### Task to complete:
Below are the records. How many of their lines contain "Choose"? Give only the number.

Saved data entries
☆ ☆ ☆ ☆ ☆ ☆ ☆
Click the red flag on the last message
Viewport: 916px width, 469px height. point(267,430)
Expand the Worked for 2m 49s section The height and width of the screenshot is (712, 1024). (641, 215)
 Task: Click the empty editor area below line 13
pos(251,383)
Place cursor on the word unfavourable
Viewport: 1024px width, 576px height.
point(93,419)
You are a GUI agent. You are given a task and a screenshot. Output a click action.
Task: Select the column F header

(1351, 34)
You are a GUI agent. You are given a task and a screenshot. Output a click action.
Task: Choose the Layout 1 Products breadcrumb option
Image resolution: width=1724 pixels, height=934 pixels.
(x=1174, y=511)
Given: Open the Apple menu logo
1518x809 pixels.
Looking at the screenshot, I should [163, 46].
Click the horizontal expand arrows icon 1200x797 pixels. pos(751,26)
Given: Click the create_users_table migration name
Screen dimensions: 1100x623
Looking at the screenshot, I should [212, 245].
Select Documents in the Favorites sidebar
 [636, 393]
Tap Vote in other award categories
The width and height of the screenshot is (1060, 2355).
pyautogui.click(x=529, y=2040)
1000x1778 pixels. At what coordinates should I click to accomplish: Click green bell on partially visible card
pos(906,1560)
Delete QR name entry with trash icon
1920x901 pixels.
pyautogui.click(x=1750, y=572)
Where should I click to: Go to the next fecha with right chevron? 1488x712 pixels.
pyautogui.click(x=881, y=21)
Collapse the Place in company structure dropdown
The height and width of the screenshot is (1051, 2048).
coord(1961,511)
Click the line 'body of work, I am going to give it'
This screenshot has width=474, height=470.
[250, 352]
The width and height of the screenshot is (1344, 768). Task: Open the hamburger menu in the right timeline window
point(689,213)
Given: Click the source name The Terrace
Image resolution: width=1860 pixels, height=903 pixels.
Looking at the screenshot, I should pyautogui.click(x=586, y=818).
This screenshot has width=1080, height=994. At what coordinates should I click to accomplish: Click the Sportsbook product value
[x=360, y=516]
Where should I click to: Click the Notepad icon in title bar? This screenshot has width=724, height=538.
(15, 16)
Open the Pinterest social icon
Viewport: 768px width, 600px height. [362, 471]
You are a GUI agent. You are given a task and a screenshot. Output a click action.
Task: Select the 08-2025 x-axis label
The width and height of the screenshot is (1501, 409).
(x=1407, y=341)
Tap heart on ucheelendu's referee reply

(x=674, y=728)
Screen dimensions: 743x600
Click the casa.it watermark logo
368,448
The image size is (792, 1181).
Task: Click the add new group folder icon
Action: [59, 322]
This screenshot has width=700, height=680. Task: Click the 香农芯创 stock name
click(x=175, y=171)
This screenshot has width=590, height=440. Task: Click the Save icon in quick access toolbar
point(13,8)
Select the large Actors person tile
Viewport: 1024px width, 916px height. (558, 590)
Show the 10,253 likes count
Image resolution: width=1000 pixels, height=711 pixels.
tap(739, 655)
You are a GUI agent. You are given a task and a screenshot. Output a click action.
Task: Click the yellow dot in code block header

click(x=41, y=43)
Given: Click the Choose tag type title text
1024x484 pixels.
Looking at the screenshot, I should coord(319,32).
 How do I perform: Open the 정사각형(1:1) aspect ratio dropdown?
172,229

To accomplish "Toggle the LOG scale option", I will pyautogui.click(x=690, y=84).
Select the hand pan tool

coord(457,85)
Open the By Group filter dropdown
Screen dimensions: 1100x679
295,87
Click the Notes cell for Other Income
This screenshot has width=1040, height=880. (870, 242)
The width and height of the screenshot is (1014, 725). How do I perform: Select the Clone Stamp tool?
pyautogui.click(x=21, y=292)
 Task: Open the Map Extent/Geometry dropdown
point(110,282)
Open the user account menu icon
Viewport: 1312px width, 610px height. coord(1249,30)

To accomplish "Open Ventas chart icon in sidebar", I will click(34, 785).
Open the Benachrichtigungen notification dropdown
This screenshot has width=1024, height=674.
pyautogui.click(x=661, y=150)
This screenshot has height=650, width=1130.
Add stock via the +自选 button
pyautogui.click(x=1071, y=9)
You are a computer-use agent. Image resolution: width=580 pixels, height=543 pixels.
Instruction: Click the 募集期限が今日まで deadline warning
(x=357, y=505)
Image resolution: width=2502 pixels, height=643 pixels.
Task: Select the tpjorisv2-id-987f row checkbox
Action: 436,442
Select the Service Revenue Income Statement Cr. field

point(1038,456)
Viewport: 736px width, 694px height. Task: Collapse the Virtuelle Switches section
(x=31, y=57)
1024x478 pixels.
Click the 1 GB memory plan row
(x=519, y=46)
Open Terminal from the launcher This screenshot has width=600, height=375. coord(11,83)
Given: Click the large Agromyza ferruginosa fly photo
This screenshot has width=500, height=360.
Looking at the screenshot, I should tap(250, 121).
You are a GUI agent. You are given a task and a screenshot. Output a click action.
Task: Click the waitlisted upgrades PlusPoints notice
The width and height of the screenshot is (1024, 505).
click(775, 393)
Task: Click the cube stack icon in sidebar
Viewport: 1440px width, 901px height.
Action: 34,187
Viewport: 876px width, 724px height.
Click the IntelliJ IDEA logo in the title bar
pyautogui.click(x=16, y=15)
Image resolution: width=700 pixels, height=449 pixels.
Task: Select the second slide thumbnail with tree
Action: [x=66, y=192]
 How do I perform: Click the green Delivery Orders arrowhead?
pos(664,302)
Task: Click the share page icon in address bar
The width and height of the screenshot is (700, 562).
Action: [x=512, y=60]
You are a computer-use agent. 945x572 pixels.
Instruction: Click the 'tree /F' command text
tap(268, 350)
☆ ☆ ☆ ☆ ☆ ☆ ☆
### Result of this task:
2